(Collection entries)
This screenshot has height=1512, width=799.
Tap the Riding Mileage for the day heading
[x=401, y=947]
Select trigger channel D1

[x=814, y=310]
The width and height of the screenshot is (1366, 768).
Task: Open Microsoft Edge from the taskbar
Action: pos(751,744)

* _Work request_
Every line of the data should be copied exactly.

* _Exercise answer_
This screenshot has height=1512, width=799.
Tap the Riding Mileage for the day heading
[x=401, y=947]
Select trigger channel D1

[x=814, y=310]
The width and height of the screenshot is (1366, 768).
Task: Open Microsoft Edge from the taskbar
Action: pos(751,744)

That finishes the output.